THE LZX LAB
Post-translational modification database and predicting tool construction
Our group are mainly interested in revealing the importance of post-translational modifications (PTMs). We have done a lot of work in this area, including databases construction, predicting algorithm design, and molecular biology research. We have published a quantitative phosphoproteome database (qPhos), and are preparing an updated database for 10 types of PTMs (qPTM). Meanwhile, we have presented an integrative database for protein cysteine modifications in eukaryotes (iCysMod). Several deep learning/machine learning based predicting tools have been developed. such as HAT/HDAC-specific lysine acetylation sites (Deep-PLA), S-glutathionylation sites (DeepGSH), calpain-specific cleavage events (DeepCalpain), and sequences critical for phase separation (dSCOPE). Recently, a deep learning-based tool to predict cysteine modification sites (pCysMod) is also in preparation. With these databases and tools, we are trying to generate a high confident PTM regulation network, which will definitely promote the instinct mechanism research of PTM dysregulation in tumor genesis and progression.

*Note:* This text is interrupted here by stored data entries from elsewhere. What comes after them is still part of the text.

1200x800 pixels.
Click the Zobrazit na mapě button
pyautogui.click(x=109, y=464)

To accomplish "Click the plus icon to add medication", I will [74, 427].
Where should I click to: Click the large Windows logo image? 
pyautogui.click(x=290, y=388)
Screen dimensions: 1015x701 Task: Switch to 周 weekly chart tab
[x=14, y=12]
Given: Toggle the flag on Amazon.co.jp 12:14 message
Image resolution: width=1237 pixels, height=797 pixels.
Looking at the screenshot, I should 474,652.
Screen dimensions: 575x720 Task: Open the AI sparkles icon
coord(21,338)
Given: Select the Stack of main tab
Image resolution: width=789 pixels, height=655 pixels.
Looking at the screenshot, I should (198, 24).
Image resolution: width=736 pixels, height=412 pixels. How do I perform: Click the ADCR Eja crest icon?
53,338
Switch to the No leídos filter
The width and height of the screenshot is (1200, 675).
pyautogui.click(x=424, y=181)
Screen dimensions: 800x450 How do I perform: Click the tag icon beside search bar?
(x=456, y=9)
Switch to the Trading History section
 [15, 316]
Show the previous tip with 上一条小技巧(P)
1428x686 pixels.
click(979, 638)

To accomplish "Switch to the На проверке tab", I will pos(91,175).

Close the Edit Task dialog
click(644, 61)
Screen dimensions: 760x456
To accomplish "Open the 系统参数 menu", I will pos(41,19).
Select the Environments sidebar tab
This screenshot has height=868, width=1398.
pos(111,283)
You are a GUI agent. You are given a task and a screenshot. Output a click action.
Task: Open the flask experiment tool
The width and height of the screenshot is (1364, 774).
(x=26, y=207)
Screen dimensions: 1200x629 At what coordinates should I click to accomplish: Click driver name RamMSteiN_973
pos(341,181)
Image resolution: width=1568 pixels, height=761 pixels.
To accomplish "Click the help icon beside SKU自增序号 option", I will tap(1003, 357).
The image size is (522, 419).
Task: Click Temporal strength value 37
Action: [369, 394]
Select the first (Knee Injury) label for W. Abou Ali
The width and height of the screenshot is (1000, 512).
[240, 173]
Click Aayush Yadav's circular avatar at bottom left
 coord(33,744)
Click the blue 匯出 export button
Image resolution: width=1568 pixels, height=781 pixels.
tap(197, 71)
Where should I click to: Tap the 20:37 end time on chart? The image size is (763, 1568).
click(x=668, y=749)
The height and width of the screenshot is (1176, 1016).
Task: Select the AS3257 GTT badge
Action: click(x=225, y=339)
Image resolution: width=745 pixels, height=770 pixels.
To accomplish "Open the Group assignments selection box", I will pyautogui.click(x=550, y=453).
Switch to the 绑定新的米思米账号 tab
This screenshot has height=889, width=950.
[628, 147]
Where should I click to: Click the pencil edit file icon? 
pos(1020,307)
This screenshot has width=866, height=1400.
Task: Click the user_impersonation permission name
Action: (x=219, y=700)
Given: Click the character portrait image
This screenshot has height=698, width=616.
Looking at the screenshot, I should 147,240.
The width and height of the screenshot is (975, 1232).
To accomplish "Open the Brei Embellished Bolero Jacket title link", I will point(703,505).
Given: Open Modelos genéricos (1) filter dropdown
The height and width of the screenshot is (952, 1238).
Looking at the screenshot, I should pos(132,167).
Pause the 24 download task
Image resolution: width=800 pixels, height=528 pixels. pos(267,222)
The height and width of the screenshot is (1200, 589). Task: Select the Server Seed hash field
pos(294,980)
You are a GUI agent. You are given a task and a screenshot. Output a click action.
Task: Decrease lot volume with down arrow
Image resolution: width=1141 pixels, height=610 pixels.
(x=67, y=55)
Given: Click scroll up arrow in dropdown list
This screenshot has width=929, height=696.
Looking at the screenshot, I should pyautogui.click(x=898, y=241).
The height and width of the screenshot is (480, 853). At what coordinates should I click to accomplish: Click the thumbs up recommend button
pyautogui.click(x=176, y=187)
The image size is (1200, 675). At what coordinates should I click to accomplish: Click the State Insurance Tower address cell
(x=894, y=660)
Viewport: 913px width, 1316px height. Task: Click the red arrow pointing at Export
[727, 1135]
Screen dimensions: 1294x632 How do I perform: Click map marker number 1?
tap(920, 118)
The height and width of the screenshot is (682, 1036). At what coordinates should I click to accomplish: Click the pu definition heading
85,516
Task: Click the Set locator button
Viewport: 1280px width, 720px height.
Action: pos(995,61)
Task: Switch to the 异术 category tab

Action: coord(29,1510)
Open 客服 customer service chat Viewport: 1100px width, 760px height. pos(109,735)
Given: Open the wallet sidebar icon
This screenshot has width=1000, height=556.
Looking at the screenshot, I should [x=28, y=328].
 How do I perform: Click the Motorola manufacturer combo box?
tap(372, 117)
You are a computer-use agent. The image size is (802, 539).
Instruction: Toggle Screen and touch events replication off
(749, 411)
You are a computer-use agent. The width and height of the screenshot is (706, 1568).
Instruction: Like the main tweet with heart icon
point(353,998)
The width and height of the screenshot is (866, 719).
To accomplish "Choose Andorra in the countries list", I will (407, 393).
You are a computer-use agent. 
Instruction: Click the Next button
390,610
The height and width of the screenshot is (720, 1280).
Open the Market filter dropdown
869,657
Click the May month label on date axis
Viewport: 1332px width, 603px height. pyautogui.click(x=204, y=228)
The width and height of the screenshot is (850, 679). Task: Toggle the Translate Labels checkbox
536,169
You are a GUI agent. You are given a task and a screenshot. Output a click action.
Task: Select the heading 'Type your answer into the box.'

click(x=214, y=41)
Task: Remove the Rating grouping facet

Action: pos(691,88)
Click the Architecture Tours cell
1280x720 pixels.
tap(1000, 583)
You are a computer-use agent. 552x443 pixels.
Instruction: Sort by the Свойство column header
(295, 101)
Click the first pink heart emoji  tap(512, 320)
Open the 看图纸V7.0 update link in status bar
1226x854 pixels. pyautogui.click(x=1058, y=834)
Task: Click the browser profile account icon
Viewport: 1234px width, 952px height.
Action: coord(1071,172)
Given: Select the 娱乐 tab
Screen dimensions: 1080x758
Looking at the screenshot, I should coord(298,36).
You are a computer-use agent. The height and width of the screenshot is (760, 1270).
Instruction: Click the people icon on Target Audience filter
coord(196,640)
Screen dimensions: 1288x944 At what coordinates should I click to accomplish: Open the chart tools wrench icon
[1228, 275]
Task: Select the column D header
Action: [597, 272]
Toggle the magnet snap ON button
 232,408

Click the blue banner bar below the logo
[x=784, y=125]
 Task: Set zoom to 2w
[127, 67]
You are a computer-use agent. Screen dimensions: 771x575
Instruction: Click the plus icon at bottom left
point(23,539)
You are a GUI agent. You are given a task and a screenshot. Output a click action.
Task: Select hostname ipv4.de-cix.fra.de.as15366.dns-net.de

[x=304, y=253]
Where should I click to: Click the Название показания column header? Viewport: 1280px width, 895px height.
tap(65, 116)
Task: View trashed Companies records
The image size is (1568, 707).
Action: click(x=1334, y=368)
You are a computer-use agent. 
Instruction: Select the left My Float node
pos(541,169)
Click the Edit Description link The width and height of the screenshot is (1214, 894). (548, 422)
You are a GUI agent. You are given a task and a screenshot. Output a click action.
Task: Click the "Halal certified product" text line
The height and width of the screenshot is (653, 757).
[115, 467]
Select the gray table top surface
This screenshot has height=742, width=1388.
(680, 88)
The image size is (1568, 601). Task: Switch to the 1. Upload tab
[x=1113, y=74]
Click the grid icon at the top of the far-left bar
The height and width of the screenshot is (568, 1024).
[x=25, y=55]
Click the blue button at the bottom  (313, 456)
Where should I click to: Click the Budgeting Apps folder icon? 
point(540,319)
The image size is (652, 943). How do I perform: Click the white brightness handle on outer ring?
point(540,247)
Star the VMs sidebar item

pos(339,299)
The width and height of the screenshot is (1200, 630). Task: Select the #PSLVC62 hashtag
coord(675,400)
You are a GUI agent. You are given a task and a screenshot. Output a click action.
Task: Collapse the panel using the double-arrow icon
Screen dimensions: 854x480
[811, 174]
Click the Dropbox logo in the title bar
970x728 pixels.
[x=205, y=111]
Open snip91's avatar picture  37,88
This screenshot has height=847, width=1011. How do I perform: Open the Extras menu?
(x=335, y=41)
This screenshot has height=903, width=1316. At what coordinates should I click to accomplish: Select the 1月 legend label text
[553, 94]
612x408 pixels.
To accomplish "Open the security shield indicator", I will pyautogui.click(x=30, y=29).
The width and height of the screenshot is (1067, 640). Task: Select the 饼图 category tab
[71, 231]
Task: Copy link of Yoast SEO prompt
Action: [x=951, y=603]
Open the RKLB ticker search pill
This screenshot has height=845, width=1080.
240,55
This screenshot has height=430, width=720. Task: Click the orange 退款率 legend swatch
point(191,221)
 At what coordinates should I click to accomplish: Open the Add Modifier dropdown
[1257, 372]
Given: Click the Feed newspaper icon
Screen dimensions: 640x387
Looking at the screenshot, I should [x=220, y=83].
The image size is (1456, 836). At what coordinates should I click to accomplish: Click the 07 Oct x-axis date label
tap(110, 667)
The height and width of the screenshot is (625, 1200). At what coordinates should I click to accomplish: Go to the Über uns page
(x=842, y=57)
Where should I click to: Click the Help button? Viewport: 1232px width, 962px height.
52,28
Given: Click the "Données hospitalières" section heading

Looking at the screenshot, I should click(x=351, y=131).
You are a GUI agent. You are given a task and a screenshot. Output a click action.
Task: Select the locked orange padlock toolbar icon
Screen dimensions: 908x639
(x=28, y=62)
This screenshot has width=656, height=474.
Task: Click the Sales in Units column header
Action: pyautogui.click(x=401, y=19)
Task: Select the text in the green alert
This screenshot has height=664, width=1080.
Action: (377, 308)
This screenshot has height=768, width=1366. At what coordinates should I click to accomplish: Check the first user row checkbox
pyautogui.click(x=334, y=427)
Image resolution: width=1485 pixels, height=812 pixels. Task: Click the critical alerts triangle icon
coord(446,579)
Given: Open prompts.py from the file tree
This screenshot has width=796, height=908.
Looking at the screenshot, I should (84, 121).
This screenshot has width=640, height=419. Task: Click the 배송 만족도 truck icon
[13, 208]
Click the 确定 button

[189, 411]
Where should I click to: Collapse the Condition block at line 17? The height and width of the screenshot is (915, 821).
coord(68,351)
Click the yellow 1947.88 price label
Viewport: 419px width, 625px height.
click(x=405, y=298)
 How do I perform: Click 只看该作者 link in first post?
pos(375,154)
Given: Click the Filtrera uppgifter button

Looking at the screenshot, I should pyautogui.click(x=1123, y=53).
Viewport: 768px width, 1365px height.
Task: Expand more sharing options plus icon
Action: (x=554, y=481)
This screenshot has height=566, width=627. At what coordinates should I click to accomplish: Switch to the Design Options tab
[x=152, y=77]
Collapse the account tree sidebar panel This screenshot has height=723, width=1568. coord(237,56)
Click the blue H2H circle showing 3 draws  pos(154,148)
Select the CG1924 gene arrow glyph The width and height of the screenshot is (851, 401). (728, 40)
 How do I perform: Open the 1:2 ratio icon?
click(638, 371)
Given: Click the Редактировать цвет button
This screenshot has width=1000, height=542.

We focus on the systematic analysis of genomic, transcriptomic and proteomic changes during tumor genesis and development, as well as epigenetics and post-translational modifications (PTMs). We aim to explore the molecular mechanisms of PTM networks, find prognostic or diagnostic biomarkers for cancers, and reveal their clinical significance. We are now carrying on a multi-omics project in gastric cancer, which may reveal the potential therapy targets for the diagnostic and prognostic for gastric cancer. We also cooperate with other laboratories to explore the influence of PTMs on signal pathways and the corresponding mechanisms.
Despite the intrinsic genomic characteristics, we areinterested in how other factors influence human health, especially the tumors. We firstly focused on the important role of gut microbiota, and developed a human gut metagenome database (gutMEGA) based on the literature that ever published. We also pay attention to the virus in tumors, and a database for Epstein-Barr virus (dbEBV), which is related to nasopharyngeal carcinoma, has been finished. Moreover, we are considering a database for all cancer associated virus.